Written instruction 1:
Please replace "asterisk spinner" with "loading spinner" in the entries starting with the line with "Task: Switch to the Analysis tab" and going on through the line with "Looking at the screenshot, I should [532, 27].", leaving everything else unchanged.
· · · · ·
Forms Registry — Process Overview

Why this exists

Forms are documentary truth.

A funeral home's forms are decades-old artifacts of actual practice. Every field exists because someone — a regulator, an insurer, an industry custom — decided it was worth capturing. That makes the forms a far better source of truth than our hypotheses about what funeral software should do.

Cataloguing Kearney's ~150 forms is the cheapest, fastest way to validate three things at once.

01

Module catalog

Our workflow modules are hypotheses. The forms tell us which ones are real, which are wrong, and which we missed entirely.

02

Design work

Matt cannot design intake screens without knowing what data is captured at each step. The forms answer that exactly.

03

Schema decisions

What's universal versus tenant-specific can only be drawn from real data. The forms make the boundary visible.

The shape of the work

Two workflows, two owners.
· · · · ·
Written instruction 2:
Name the numbered section headings in the forms registry overview.

Items in a dataset
· · · · ·
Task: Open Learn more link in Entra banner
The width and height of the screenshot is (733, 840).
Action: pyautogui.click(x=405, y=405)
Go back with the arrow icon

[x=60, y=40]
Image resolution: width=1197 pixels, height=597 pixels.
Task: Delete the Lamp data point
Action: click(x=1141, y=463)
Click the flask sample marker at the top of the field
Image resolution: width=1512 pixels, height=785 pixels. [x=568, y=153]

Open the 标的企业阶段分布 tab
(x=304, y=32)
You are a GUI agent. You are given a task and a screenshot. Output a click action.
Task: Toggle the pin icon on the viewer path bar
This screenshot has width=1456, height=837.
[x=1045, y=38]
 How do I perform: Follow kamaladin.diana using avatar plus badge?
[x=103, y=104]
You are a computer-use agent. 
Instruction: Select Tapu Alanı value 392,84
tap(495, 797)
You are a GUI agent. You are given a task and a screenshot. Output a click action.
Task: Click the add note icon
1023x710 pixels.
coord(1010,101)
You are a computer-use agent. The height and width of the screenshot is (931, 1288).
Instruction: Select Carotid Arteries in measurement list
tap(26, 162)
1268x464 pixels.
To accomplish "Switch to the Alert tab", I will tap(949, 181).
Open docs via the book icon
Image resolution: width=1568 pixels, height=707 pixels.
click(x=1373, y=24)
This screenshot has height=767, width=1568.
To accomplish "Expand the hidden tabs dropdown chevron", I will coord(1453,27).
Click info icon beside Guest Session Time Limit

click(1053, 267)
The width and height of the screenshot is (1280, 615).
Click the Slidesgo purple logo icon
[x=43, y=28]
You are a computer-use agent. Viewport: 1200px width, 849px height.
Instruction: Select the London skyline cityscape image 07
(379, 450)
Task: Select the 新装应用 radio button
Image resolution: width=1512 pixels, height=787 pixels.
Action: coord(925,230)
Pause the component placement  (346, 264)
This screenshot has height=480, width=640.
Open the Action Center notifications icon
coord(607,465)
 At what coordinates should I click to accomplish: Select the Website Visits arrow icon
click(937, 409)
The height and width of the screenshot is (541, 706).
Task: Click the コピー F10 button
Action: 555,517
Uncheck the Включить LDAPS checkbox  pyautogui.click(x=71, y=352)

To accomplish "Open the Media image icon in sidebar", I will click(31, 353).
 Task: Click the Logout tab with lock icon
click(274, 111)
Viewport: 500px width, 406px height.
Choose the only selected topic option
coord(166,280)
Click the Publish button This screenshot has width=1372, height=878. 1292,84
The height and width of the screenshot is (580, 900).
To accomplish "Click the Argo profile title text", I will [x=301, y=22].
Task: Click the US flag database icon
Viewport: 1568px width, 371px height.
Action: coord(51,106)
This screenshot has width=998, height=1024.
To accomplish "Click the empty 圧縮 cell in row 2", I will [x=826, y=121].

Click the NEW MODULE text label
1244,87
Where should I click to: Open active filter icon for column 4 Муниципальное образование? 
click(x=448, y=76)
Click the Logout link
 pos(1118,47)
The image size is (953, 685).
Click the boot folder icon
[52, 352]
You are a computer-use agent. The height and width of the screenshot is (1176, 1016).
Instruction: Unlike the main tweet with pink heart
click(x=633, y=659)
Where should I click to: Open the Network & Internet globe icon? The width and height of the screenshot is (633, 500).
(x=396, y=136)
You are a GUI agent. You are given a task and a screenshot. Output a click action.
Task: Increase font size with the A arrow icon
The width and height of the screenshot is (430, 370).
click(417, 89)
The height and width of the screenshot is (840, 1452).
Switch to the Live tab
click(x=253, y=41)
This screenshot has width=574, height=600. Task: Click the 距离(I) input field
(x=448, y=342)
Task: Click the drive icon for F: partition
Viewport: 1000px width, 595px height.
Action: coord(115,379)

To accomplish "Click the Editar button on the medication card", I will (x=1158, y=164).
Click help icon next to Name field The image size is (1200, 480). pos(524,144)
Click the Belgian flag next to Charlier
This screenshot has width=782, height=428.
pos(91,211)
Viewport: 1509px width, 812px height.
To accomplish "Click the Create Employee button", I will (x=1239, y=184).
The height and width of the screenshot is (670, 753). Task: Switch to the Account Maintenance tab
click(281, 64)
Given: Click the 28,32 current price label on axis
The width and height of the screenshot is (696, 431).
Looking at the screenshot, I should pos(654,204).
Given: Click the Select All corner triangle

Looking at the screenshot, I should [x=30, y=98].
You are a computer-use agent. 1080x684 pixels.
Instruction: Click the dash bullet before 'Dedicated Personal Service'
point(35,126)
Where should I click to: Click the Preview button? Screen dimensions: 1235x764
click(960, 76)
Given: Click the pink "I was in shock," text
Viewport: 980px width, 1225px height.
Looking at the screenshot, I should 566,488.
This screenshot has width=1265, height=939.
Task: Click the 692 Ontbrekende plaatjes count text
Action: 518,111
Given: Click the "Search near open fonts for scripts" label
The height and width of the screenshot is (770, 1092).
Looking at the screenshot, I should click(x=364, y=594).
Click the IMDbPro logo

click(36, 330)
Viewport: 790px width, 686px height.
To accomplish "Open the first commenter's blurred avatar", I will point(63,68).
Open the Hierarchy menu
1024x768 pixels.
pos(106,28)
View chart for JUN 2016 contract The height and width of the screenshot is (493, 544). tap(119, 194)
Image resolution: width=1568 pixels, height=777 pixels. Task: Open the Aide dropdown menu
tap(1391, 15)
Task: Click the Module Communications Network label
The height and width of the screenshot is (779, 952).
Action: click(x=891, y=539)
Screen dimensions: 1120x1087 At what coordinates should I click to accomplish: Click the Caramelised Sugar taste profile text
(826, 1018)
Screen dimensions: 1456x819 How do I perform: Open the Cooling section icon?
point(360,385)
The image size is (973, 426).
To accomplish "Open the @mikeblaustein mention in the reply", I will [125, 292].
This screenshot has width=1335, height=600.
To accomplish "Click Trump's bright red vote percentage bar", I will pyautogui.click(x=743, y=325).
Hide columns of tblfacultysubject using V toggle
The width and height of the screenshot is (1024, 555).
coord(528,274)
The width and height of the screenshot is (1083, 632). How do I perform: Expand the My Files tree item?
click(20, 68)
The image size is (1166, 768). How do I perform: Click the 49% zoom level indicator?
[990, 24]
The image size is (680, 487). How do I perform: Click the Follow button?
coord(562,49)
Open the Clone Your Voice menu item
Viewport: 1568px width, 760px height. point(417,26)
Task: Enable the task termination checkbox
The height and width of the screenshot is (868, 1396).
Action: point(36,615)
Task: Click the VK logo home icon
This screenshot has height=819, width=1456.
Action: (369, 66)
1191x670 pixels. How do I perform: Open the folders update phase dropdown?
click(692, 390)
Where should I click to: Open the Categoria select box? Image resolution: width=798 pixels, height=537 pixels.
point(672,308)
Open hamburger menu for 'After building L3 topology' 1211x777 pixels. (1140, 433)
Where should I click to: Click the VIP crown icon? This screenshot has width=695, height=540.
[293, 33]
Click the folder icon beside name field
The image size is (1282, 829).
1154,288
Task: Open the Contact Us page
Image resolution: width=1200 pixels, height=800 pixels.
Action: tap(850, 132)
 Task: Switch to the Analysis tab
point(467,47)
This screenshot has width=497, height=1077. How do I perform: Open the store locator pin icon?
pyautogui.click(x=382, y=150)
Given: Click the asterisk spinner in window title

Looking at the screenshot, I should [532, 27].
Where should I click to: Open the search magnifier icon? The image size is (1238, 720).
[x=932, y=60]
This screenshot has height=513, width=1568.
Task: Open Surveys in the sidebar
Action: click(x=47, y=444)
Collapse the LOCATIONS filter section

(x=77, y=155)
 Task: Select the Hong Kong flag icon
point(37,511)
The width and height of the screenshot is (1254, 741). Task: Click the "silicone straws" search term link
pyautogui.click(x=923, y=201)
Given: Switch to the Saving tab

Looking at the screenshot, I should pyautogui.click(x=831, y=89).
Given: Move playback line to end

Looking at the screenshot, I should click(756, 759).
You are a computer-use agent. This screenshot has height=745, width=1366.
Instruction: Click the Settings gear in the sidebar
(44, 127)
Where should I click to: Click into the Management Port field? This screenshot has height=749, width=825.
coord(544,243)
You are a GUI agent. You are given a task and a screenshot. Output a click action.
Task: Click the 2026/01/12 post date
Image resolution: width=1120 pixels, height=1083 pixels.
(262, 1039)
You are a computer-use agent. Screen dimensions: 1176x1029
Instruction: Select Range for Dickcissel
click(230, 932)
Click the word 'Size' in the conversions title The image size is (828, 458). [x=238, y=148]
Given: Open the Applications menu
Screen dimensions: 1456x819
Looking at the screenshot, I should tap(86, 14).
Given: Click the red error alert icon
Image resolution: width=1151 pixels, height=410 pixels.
· · · · ·
Task result 1:
 Task: Switch to the Analysis tab
point(467,47)
This screenshot has width=497, height=1077. How do I perform: Open the store locator pin icon?
pyautogui.click(x=382, y=150)
Given: Click the loading spinner in window title

Looking at the screenshot, I should [532, 27].

Task result 2:
Module catalog
Design work
Schema decisions